Compute the gravitational force on a body.
Parameters:
-----------
m: astropy.Quantity, mass of the body
r: astropy.Quantity, distance from the Sun
Returns:
--------
f: astropy.Quantity, gravitational force according to Newton's law.
"""
m_sun = 1 * u.solMass
f = G * m_sun * m / r**2
return f.to(u.N)
print "Gravitational force on a body of mass 1 lb at 1 Earth orbit from the Sun:", grav_force(1 * imperial.lb, 1 * u.AU)
print "Units of the gravitational constants in astropy:", G.unit
The wonderful thing is, the Python code above is completely agnostic with respect to the units passed to it. We pass the mass of the body in imperial pounds (this insanity is just for illustration!), multiply it by one Solar mass and the gravitational constant in SI units, and divide that by the square of an astronomical unit. Not only can we completely remove any error prone code to convert units to a common base system from our own code, we also have built-in checks that our units are consistent:
try:
grav_force(20 * u.m, 500 * u.kg)
except u.UnitsError, e:
print e
Writing code that uses the astropy Quantity objects forces you to use them consistently throughout your code. Addition and subtraction of Quantities and numbers will raise an exception. Multiplication of quantities with numbers that should have units but do not will lead to inconsistencies later on. Some will undoubtedly see the requirement to use units throughout the code as a burden. I think it is a tremendous aid in writing physics code. This requirement is exactly what we ask our students to do when they hand in their homework or their lab reports. We put that “burden” on our students for good reasons and exactly the same reasons apply to us when we write code: Knowing the scale of our numerical values and making sure the units coming out of the combination of physical quantities make sense. Astropy does this in a wonderful way, which enables us to have these advantages and at the same time relieve of us the tedious and error prone task of unit conversion!

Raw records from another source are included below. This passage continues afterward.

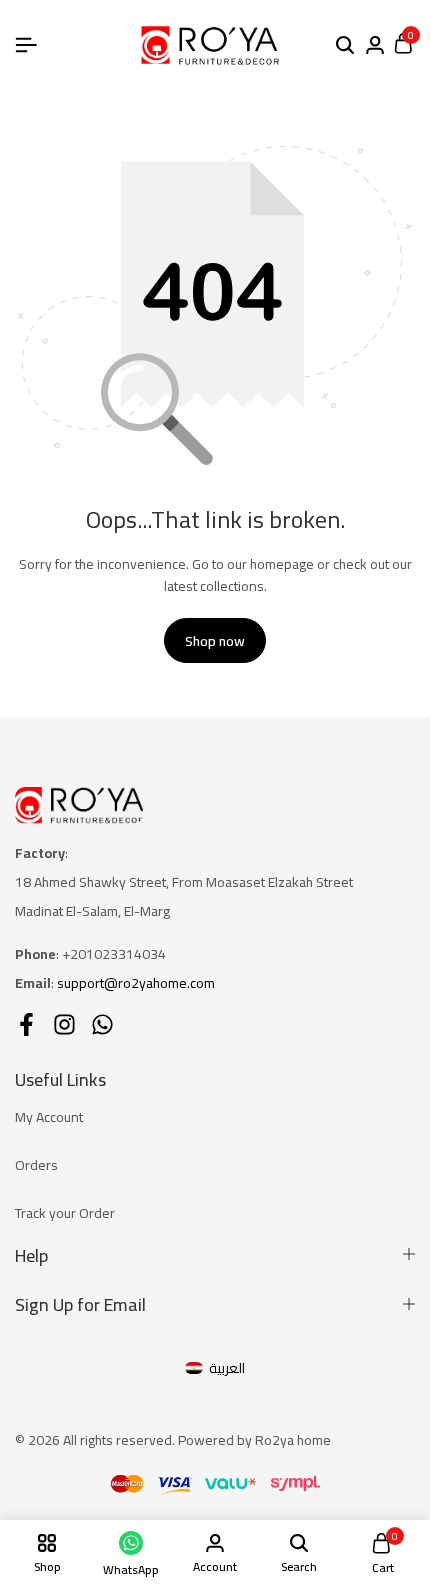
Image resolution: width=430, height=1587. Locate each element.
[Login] (375, 46)
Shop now (215, 641)
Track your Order (65, 1213)
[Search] (345, 46)
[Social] (26, 1024)
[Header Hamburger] (26, 45)
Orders (36, 1165)
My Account (49, 1117)
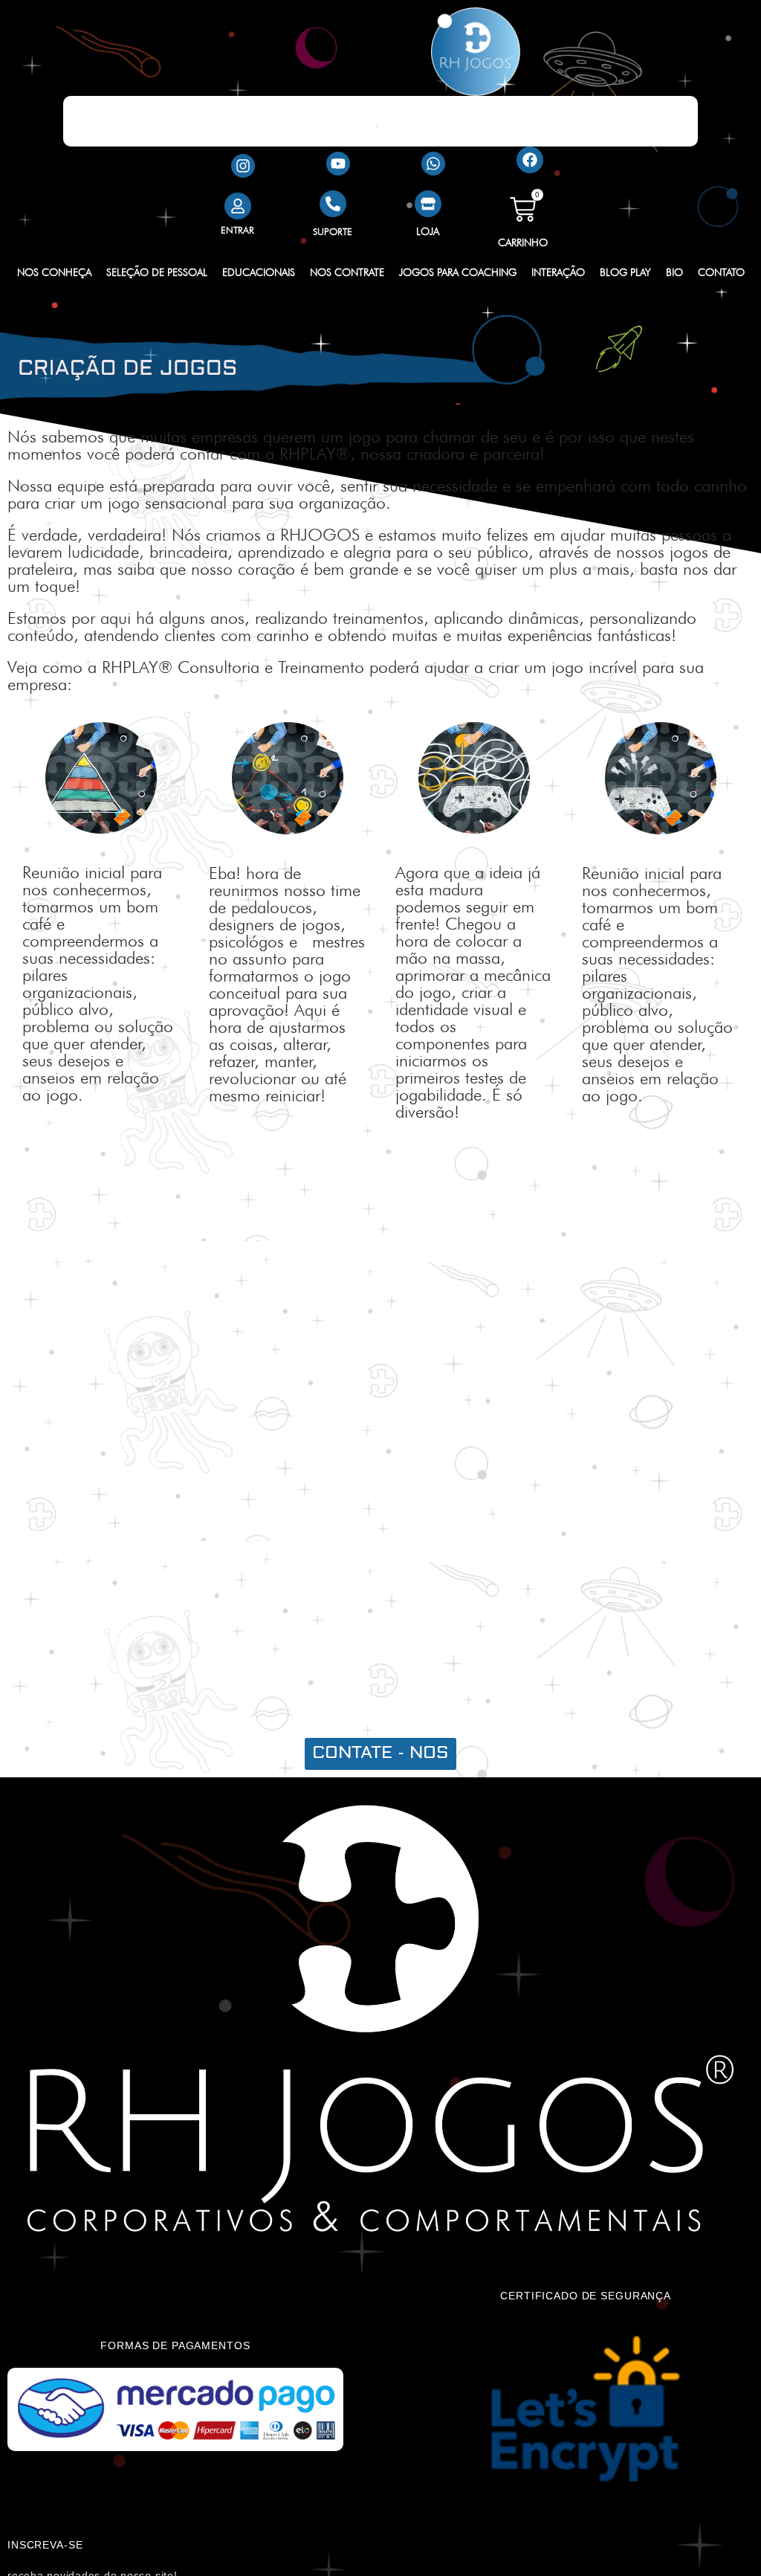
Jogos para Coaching (457, 272)
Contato (721, 272)
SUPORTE (332, 231)
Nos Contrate (347, 272)
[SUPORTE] (333, 203)
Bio (674, 272)
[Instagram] (243, 166)
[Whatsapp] (433, 164)
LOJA (427, 231)
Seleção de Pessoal (156, 272)
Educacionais (258, 272)
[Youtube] (338, 164)
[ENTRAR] (237, 206)
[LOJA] (428, 203)
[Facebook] (529, 159)
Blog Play (625, 272)
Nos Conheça (54, 272)
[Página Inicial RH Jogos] (475, 51)
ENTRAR (237, 230)
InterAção (558, 272)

I will not hide that not everything is perfect. There are a few numpy and scipy functions and modules that do not play nicely with Quantities (yet). However, I think that this is such a tremendous addition to the way we write physics code in Python that it would be a shame to have this “hidden” in a library used by astronomers only. I hope this part of astropy will make it to a more general science library.